Stored data entries
━━━

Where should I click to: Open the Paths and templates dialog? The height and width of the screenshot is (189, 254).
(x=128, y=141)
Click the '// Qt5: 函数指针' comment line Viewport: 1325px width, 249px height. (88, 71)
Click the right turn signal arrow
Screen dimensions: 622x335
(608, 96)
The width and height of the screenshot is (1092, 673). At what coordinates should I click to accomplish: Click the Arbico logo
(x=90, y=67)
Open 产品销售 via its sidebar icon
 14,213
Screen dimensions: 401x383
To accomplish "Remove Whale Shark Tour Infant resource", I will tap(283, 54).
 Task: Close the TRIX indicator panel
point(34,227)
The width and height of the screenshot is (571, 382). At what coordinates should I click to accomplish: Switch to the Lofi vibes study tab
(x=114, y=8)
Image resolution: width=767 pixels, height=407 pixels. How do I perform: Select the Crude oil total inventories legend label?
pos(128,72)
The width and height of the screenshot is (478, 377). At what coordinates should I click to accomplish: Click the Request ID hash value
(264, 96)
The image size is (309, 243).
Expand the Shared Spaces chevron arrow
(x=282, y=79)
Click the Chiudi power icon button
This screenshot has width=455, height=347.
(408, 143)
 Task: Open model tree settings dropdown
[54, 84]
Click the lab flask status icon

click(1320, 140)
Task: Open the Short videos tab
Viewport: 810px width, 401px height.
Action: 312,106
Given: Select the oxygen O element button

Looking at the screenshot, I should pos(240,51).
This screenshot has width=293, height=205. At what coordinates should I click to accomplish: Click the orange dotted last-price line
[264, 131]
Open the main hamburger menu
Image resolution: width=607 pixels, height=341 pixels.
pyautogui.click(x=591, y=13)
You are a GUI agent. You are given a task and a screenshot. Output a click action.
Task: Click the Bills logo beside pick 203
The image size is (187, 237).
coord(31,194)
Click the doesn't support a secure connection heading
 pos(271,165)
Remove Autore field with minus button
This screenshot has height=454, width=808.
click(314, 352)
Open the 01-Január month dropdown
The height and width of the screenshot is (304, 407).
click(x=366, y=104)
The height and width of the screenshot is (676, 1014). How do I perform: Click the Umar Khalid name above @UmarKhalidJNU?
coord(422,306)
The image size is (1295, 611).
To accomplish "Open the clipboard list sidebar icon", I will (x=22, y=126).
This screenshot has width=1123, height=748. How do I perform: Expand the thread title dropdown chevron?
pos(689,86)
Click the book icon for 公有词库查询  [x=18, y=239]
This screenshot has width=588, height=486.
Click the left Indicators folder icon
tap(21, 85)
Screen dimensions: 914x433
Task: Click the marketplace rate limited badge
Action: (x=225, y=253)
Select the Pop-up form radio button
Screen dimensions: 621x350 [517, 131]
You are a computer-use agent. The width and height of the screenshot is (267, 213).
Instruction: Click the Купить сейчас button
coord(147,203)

━━━

## Activity
All of the records must be repeated exactly.

## Solution to the exercise
Where should I click to: Open the Paths and templates dialog? The height and width of the screenshot is (189, 254).
(x=128, y=141)
Click the '// Qt5: 函数指针' comment line Viewport: 1325px width, 249px height. (88, 71)
Click the right turn signal arrow
Screen dimensions: 622x335
(608, 96)
The width and height of the screenshot is (1092, 673). At what coordinates should I click to accomplish: Click the Arbico logo
(x=90, y=67)
Open 产品销售 via its sidebar icon
 14,213
Screen dimensions: 401x383
To accomplish "Remove Whale Shark Tour Infant resource", I will tap(283, 54).
 Task: Close the TRIX indicator panel
point(34,227)
The width and height of the screenshot is (571, 382). At what coordinates should I click to accomplish: Switch to the Lofi vibes study tab
(x=114, y=8)
Image resolution: width=767 pixels, height=407 pixels. How do I perform: Select the Crude oil total inventories legend label?
pos(128,72)
The width and height of the screenshot is (478, 377). At what coordinates should I click to accomplish: Click the Request ID hash value
(264, 96)
The image size is (309, 243).
Expand the Shared Spaces chevron arrow
(x=282, y=79)
Click the Chiudi power icon button
This screenshot has width=455, height=347.
(408, 143)
 Task: Open model tree settings dropdown
[54, 84]
Click the lab flask status icon

click(1320, 140)
Task: Open the Short videos tab
Viewport: 810px width, 401px height.
Action: 312,106
Given: Select the oxygen O element button

Looking at the screenshot, I should pos(240,51).
This screenshot has width=293, height=205. At what coordinates should I click to accomplish: Click the orange dotted last-price line
[264, 131]
Open the main hamburger menu
Image resolution: width=607 pixels, height=341 pixels.
pyautogui.click(x=591, y=13)
You are a GUI agent. You are given a task and a screenshot. Output a click action.
Task: Click the Bills logo beside pick 203
The image size is (187, 237).
coord(31,194)
Click the doesn't support a secure connection heading
 pos(271,165)
Remove Autore field with minus button
This screenshot has height=454, width=808.
click(314, 352)
Open the 01-Január month dropdown
The height and width of the screenshot is (304, 407).
click(x=366, y=104)
The height and width of the screenshot is (676, 1014). How do I perform: Click the Umar Khalid name above @UmarKhalidJNU?
coord(422,306)
The image size is (1295, 611).
To accomplish "Open the clipboard list sidebar icon", I will (x=22, y=126).
This screenshot has width=1123, height=748. How do I perform: Expand the thread title dropdown chevron?
pos(689,86)
Click the book icon for 公有词库查询  [x=18, y=239]
This screenshot has width=588, height=486.
Click the left Indicators folder icon
tap(21, 85)
Screen dimensions: 914x433
Task: Click the marketplace rate limited badge
Action: (x=225, y=253)
Select the Pop-up form radio button
Screen dimensions: 621x350 [517, 131]
You are a computer-use agent. The width and height of the screenshot is (267, 213).
Instruction: Click the Купить сейчас button
coord(147,203)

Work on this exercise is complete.